|Hjustrom Diagram: http://www.columbia.edu/~vjd1/streams_basic.htm|
Hi, Brooke here!
While we are snorkeling in the rivers we often grow a “mudstache” throughout the search. These fashionable features are due to the sediment flowing through the river. The interaction between the velocity of water and the sediment flowing in it is an important one! The energy (determined by the velocity) of the river, determines how much sediment is entrained and suspended - with more sediment suspended, the greater the “mudstaches” we get.
There are two important diagrams that show the relationship between sediment size and energy of the river system.
One is The Hjulström Diagram below shows the relationship of sediment diameter versus water velocity - showing what speed a particle is in transport, being eroded and deposited.
Another is Shield's diagram. Put simply, this diagram shows at what shear stress is particle is likely to be entrained (or move along the bed or in suspension).
There are three categories of sediment transport; the wash load, suspended load and bedload.

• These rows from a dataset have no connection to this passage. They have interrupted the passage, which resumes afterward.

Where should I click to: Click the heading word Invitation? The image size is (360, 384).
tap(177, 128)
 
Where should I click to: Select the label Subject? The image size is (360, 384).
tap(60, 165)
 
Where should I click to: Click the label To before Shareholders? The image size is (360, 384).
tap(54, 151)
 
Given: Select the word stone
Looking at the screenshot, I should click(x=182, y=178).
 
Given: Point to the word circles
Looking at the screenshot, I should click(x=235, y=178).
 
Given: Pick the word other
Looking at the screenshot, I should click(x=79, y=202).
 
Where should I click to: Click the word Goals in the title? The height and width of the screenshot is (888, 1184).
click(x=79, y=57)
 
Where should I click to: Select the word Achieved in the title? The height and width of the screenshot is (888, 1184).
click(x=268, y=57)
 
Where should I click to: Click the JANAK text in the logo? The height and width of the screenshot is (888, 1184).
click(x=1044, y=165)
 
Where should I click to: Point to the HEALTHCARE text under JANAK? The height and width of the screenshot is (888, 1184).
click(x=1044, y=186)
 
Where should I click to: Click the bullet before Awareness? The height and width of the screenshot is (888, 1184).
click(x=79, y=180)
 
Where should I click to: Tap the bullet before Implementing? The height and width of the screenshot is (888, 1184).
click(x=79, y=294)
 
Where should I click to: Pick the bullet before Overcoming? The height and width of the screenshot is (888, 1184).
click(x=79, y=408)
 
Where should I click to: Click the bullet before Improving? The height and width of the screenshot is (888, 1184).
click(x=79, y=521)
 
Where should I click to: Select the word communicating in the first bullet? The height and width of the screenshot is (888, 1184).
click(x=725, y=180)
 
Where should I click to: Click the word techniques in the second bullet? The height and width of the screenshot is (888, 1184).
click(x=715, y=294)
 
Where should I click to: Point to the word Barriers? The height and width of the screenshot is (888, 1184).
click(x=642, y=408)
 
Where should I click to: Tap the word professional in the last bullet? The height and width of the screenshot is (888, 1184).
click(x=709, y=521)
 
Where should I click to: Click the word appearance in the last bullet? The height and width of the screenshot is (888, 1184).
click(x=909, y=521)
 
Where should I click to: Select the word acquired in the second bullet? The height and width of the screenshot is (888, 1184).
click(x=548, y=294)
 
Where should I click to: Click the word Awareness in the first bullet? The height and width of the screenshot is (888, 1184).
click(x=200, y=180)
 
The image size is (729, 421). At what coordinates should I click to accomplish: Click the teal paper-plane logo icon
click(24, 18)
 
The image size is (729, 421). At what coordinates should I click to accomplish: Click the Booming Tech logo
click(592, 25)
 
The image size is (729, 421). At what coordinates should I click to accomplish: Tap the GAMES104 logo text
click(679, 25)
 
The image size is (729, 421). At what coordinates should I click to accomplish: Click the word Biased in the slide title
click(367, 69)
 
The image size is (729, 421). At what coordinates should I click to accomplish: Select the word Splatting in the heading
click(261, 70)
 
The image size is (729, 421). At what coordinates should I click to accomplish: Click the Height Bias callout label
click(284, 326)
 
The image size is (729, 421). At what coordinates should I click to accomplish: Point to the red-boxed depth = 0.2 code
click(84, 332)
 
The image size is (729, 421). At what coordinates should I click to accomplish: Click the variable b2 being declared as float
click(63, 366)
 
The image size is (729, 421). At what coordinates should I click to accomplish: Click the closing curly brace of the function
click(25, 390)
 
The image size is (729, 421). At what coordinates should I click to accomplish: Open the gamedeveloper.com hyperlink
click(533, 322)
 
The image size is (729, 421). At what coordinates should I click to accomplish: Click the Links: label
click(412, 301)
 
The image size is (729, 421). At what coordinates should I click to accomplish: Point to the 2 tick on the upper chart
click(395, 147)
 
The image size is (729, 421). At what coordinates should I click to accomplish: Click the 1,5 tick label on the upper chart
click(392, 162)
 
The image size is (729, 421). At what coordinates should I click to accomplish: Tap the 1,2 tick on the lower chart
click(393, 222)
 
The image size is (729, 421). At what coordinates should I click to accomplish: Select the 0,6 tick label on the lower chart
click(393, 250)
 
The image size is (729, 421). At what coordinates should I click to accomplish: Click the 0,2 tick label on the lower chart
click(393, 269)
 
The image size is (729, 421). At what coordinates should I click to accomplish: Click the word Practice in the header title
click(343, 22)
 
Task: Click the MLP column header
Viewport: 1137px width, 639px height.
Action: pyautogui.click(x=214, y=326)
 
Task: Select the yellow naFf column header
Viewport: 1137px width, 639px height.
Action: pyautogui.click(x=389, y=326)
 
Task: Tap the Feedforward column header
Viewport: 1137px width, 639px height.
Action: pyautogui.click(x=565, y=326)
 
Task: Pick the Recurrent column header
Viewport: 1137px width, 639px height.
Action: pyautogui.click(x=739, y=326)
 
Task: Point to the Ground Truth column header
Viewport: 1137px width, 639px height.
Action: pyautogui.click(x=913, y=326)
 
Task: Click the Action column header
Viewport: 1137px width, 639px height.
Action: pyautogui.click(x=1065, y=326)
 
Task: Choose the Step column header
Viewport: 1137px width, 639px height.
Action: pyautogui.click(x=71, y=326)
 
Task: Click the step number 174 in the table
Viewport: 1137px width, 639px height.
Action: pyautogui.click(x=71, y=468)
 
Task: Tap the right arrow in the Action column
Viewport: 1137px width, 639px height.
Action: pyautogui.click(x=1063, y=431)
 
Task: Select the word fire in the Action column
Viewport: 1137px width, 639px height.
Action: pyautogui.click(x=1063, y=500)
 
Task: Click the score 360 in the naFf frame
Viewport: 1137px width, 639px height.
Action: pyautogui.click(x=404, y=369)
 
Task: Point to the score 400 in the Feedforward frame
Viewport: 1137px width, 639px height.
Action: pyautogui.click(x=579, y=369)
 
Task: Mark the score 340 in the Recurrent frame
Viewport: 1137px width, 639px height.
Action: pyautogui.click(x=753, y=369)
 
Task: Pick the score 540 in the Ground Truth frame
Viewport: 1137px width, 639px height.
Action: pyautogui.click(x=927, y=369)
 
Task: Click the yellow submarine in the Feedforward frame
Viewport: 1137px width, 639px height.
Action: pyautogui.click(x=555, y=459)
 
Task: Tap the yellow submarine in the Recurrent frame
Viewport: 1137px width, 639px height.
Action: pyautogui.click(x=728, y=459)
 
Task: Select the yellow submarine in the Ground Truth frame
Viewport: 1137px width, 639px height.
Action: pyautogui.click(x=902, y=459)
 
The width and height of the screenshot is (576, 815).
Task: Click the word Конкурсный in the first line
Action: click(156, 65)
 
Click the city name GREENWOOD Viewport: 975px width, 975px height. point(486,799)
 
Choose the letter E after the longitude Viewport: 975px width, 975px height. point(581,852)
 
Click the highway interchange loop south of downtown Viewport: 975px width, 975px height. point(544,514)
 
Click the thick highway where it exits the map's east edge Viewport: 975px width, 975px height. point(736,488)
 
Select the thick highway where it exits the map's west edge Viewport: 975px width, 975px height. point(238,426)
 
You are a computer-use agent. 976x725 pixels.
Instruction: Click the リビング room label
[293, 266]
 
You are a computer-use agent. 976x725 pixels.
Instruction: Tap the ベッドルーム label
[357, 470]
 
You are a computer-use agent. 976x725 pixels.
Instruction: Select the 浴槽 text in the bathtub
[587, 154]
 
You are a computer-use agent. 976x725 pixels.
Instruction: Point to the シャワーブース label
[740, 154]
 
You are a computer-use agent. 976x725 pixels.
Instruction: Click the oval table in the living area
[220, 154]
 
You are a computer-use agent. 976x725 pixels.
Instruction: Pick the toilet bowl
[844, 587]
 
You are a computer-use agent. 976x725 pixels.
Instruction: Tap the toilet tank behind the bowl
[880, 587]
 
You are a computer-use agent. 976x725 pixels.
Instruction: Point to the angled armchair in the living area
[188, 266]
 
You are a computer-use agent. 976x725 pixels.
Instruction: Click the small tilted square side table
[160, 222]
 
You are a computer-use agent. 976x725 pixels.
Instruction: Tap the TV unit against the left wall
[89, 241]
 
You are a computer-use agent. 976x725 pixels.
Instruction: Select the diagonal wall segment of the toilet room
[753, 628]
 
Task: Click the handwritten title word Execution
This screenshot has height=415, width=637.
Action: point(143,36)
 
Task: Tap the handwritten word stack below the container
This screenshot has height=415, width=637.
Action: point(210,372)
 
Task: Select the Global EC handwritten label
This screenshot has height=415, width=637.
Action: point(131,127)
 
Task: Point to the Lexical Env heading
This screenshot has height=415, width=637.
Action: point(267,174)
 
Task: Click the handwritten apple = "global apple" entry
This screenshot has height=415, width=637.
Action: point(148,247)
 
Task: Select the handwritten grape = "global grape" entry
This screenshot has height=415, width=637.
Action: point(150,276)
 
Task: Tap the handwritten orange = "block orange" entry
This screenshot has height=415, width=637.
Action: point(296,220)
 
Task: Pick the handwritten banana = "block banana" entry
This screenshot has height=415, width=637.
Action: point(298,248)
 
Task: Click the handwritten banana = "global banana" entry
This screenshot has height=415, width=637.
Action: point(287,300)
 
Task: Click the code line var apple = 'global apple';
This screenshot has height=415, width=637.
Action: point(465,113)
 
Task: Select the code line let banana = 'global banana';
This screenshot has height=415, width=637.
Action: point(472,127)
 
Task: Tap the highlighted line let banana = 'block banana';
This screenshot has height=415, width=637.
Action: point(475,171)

The wash load of a river is the sediment/debris in the river that is carried by the water near the surface. Usually it will not ever deposit.
The suspended load is the sediment that settles very slow, so slow that it also may never touch the bed of the river. It is upheld by turbulence - and is what causes us to get our great five o’clock shadows.
The bedload of a river is the sediment that is transported along the bed. This transport occurs through the saltation, rolling and sliding of the sediment. Saltation is jumping along of a particle along the bed - rolling and sliding are pretty intuitive.
Unfortunately we do not have any images of us with our fancy-staches, but instead is here a picture of Maya as a burrito! We call this a burrito because we wrap ourselves up in a tarp to keep the car somewhat dry when driving from site to site!